Approximately 80 percent of Americans experience lower back pain at some point in their lives. For many this pain is caused by an injury to one of their spinal disks—the soft, jellylike pads located between the vertebrae. A "herniated" or "prolapsed" disk is one that has bulged and can put pressure on nearby nerves. The condition, as sufferers know, can be debilitating, painful, and difficult to treat.
Until recently conventional medicine's standard approach has been to prescribe both medications for the pain and rest to help the disk heal. A patient may even face the prospect of surgery. However, these are not always successful, nor do they prevent the injury from recurring. Now there may be a safer and more effective alternative to relieve lower back pain: yoga, which may prevent disk injuries and dramatically speed recovery.
Last year Vijay Vad, M.D., who is a specialist in sports medicine at the Hospital for Special Surgery in New York, launched
"Back Builders," a new program combining yoga, breathwork, and Pilates to help patients heal from disk injuries. A native of India who has practiced yoga since he was 3, Vad had been inspired to develop a more formal program of "medical yoga" following September 11, 2001. "After that stressful event we saw a huge rise in lower back injuries," he says. "Lower back pain is really a mind-body problem, closely related to stress. We thought, "Why not put together a program that joins the mind and body components?' "
Twenty-five program participants practiced a series of poses and exercises, mostly supine, three times a week at home while they were still largely immobilized by their injuries. Later they participated in a more challenging Back Builders class three times a week at Practice Yoga studio in Manhattan. Vad also followed a second group of 25 disk-injury patients who did not participate in the yoga program. Both groups took the pain medications Celebrex and Vicodin.
After six months Vad found remarkable results: 80 percent of those in the Back Builders program experienced markedly decreased pain, compared with 44 percent of those on medications only. The yoga also seemed to help in preventing recurrences: Only 12 percent of the yoga practitioners experienced another acute episode of their injury, compared with 56 percent of those on medications alone. Also, the pain medication use of those doing yoga declined by 40 percent. "Some of these people needed epidurals to cope with their pain," explains Jennifer Walker, who owns Practice Yoga studio and developed Back Builders with Vad. "Now after six months they're doing poses like Warrior I and lunges."
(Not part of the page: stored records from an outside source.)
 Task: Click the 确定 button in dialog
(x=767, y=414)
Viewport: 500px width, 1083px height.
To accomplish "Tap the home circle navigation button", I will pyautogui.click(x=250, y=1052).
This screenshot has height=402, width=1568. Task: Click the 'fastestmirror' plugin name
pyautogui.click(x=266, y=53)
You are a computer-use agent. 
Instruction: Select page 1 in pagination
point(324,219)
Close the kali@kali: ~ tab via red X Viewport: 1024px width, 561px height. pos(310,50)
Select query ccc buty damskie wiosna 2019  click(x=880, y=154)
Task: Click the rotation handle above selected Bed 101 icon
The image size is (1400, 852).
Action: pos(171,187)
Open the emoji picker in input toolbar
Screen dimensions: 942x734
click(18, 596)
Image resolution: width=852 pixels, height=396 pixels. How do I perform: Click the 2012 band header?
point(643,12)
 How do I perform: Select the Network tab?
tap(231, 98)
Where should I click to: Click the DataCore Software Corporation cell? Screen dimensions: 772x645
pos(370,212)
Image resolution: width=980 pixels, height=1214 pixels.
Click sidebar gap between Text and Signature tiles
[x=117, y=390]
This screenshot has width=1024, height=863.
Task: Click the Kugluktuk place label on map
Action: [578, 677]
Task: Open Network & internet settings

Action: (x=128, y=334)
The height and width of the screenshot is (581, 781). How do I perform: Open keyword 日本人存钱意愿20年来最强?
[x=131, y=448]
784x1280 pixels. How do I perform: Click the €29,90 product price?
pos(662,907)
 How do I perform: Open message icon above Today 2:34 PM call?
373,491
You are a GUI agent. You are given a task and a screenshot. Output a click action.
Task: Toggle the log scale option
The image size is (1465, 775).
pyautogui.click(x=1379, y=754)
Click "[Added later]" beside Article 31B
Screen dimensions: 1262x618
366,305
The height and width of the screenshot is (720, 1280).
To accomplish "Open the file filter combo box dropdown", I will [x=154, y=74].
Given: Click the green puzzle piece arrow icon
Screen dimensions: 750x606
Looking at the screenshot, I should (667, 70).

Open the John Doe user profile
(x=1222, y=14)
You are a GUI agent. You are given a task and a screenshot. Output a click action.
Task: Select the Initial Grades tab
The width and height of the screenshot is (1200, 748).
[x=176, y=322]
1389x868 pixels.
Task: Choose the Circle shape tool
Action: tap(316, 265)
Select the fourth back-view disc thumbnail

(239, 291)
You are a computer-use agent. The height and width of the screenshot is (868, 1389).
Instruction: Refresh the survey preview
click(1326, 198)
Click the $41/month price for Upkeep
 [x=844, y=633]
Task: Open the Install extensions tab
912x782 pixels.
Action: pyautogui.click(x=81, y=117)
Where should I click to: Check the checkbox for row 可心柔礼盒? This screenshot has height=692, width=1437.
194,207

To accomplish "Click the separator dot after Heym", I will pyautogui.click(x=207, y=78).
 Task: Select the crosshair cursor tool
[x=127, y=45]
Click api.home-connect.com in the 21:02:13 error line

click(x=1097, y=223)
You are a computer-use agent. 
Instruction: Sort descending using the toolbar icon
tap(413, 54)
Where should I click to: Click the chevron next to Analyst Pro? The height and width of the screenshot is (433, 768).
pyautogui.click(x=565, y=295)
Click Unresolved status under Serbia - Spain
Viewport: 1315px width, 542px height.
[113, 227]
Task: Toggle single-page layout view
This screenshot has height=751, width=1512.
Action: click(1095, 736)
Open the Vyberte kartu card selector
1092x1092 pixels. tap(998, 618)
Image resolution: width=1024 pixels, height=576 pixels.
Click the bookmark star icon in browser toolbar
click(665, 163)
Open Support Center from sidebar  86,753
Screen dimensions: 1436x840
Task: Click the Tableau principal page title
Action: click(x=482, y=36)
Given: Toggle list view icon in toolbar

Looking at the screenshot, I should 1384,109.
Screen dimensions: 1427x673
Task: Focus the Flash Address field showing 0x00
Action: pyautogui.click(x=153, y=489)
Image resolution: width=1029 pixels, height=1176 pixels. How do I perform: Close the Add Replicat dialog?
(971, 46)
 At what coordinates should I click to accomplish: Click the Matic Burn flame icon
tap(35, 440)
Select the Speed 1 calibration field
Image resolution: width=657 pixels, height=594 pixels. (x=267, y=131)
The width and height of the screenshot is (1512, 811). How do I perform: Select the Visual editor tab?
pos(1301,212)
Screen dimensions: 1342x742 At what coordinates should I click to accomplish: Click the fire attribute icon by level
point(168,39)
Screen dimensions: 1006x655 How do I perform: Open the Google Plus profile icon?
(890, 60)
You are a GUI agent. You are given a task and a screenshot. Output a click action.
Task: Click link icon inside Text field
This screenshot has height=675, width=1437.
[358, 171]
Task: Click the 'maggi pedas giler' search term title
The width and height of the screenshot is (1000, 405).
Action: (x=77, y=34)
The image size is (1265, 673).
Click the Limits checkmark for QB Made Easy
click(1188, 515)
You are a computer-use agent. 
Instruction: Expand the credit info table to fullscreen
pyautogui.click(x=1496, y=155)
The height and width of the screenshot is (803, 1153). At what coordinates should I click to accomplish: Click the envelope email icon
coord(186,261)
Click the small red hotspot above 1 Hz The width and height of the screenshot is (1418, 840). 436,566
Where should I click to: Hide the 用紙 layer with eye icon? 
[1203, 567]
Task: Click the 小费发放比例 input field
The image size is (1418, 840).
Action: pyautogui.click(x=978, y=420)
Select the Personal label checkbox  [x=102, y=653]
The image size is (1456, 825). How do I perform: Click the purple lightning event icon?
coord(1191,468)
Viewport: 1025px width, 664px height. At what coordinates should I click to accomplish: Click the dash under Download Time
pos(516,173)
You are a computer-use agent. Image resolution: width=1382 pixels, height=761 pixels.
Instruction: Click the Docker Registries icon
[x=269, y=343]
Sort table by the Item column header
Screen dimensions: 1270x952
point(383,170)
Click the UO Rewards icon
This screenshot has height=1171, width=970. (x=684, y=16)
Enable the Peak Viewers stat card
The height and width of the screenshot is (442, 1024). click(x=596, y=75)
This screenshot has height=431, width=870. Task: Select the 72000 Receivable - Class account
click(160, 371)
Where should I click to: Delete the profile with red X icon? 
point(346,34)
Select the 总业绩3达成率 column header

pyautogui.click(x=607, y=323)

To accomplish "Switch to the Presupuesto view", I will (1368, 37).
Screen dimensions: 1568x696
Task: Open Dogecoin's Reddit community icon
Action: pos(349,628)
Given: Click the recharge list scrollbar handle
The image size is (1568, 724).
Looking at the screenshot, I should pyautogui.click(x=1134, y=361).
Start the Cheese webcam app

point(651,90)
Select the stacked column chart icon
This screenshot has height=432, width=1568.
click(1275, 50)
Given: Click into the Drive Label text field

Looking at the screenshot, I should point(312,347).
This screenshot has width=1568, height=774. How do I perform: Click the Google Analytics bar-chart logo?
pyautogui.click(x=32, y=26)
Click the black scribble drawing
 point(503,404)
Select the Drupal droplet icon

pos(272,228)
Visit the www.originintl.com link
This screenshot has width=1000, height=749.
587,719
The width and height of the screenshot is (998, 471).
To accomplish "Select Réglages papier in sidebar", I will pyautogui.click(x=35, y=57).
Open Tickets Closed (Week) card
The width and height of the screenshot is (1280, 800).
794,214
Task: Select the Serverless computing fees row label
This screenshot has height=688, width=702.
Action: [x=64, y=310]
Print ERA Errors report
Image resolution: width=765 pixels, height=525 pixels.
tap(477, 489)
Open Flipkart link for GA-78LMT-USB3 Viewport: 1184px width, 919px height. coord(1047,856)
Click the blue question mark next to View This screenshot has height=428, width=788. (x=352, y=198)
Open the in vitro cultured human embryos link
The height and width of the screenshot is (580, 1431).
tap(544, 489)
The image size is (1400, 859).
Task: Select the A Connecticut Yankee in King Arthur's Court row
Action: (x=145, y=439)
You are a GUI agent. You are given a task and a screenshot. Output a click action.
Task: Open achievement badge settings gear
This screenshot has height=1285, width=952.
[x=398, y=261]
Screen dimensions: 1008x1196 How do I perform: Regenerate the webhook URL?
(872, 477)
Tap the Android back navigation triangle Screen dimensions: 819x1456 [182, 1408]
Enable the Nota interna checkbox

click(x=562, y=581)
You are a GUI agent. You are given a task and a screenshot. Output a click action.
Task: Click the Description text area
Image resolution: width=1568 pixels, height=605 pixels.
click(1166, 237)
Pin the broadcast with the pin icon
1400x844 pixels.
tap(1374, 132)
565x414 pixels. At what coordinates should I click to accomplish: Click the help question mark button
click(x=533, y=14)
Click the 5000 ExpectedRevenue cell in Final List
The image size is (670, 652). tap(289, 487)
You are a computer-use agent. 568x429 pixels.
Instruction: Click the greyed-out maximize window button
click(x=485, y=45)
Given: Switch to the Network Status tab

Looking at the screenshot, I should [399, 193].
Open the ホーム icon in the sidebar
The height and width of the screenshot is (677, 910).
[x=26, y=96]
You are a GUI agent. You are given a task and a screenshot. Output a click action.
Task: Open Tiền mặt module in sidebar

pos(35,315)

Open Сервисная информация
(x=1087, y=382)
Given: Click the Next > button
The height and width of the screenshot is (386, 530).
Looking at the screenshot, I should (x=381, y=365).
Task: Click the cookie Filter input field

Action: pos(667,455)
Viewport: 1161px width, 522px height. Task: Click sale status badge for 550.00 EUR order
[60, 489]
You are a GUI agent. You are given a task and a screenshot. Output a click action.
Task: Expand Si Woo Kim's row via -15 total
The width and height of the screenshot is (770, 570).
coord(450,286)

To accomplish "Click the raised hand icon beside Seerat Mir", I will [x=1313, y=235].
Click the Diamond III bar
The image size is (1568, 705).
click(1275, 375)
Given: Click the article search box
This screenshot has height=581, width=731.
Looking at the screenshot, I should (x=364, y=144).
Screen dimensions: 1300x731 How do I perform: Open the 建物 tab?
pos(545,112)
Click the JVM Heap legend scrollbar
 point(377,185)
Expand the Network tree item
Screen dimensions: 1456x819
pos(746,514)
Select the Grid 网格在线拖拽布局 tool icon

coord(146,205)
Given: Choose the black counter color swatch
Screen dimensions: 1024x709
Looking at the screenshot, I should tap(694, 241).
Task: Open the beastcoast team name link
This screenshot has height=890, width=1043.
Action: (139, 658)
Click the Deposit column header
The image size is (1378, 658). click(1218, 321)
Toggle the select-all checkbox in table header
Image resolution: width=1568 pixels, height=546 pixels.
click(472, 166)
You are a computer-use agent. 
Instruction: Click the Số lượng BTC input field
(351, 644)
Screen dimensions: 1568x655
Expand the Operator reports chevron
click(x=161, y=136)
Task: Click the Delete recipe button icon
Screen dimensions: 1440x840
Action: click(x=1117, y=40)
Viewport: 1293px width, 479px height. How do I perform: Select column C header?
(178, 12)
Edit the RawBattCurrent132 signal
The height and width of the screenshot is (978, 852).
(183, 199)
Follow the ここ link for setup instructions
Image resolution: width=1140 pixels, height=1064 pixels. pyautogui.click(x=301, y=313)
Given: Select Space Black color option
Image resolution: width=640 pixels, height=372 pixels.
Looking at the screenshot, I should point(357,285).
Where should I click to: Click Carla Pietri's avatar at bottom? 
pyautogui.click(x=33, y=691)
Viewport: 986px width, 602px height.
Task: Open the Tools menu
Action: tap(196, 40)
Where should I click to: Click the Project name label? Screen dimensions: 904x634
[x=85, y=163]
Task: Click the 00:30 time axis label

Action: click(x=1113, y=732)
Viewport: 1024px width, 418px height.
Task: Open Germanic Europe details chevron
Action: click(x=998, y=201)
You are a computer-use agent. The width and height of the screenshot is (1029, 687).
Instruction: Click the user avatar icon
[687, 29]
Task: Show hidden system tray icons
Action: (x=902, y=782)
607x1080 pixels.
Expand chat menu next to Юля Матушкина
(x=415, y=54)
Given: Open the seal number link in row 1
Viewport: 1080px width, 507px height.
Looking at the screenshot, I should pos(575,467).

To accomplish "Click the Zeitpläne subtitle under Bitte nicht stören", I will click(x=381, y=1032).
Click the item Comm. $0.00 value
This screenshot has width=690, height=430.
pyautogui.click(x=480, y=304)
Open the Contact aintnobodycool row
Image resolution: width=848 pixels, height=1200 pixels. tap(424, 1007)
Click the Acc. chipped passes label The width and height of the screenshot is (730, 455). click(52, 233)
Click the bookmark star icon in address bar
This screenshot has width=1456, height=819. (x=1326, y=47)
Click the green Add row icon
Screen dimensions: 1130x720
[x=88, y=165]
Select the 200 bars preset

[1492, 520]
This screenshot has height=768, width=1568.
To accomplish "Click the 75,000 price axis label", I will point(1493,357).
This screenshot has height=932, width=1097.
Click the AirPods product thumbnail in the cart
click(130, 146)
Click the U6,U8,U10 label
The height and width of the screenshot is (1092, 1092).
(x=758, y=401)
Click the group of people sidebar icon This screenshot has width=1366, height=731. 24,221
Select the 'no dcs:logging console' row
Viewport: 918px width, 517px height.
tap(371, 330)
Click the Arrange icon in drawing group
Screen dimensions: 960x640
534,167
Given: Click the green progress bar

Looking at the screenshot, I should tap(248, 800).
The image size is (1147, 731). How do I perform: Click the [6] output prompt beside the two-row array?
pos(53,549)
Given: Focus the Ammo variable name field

The basic idea behind Back Builders is this: Build core strength and flexibility and lengthen the spine to create space between the vertebrae, thus minimizing pressure on the disks and allowing them to heal. The program eliminates potentially harmful poses—such as sitting postures and forward bends, which can compress the vertebrae of the lower spine—and instead emphasizes asanas that build support for the spine by strengthening the abdominal and back muscles. The class's hip-opening poses encourage spinal length, as do postures that stretch the hamstrings and calves. Participants also do gentle back extensions. Vad is currently working to make the program public, with a video and book scheduled to be released next January.